Previously, setuptools would quietly fix your file for you, but for some reason in v78 they decided to start enforcing it.

Funny enough, the 78.0.0 release initially failed because their own tests were failing due to a dependency, requests, not complying with their new rule. Rather than viewing this as a sign to take a moment to pause and consider the potential impact, they decided to comment out the tests.

I say “they”, but in reality this was the rash decision by one individual developer who opened and merged their own PR with no reviewers, no requests for reviewers, and no comments.

Once this release made it onto PyPI is when the trouble for everyone else started.

It seems innocent enough: starting with v78, you need to correct your naming.

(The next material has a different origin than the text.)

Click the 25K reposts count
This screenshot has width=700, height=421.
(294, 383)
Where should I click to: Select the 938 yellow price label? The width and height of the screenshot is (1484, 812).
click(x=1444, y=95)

It’s a simple fix. The problem was twofold, though:
1. If you didn’t pin a top version of setuptools in your build specification, the newest version started being used by default, potentially breaking your package.
2. Even if you fixed your own package, if any of your dependency packages were out of compliance (and not pinning their version of setuptools), then they would also cause your build to fail, namely if their package needed to be built from source (as is the case in Linux). This is why the pain was most immediately felt in a lot of people’s CI workflows on GitHub.
So now there was this cascading effect of having to fix your own package (no big deal, usually), but then having to ask others to fix their packages (many of which–as many in the comments of the faulty PR pointed out–were no longer being actively maintained).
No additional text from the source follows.